Whether it’s because you aspire to achieve many things or your boss/colleagues overloaded you with tasks, there are sure to be times when you have far too much on your plate. Hence, it’s crucial to define your boundaries. If you want to stay in the job for a long time, here are some tips for setting boundaries at your workplace.
1. Know your worth
Knowing your worth or values helps you determine where and how you should set the boundaries. For example, you may have personal commitments that you have to prioritize, such as picking up your child from daycare, or preparing food for your aged parents. In order to have enough time for those commitments, you need to have rigid boundaries around working overtime or being available round the clock.

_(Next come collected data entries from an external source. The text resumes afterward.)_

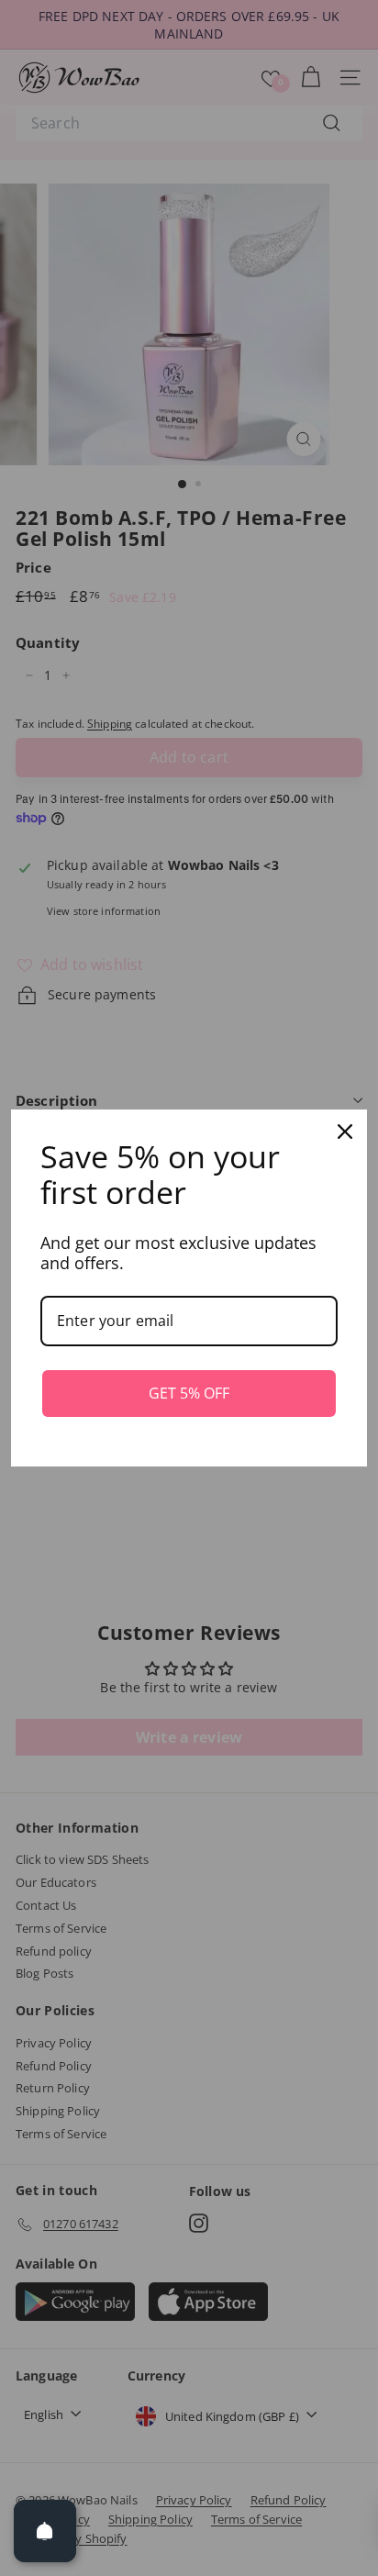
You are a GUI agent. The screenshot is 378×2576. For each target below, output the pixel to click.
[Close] (345, 1132)
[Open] (45, 2531)
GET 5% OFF (189, 1393)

2. Be clear with your boundaries
Communicate your limits clearly. If you don’t want your boss or colleagues to contact you after working hours, tell him clearly and politely that you’ll only be available for work-related discussions during working hours. In addition, it’s almost vital to clarify what constitutes an “emergency“ or “urgent” especially among your colleagues and clients. Don’t assume that people will judge you because of your strict boundaries, it’s only right to lay out your limits very clearly to avoid any misunderstandings at the workplace.
3. Voice out any violations immediately
It’s common for people to keep quiet for weeks or even months before bringing up a violation of their boundaries. They would ruminate about the situation and get upset instead of confronting the person or people who violated their boundaries. It’s unhealthy to do so and quite unfair to others since things can transpire during that period of time. Be firm and reinforce your boundary right there and then is more effective than bringing it up after weeks or months later.
4. Give tangible explanations
When you’re defining boundaries at a workplace, avoid talking from your own personal perspective. Keep things professional and focus on giving objective and valid explanations. For example, if your boss is pressuring to meet an impossible deadline, explain to him or her politely why the deadline is too tight with logical reasons instead of saying things like “I’m too tired” or “I don’t have time for this”.
You will seem whiny and only care about yourself. Try to phrase your explanation logically and tell your boss exactly why you think the tight deadline is not going to work. For example, “We don’t have enough manpower to churn out so much work in such a short time” or “we can’t neglect other clients/projects and allocate all resources on this project”.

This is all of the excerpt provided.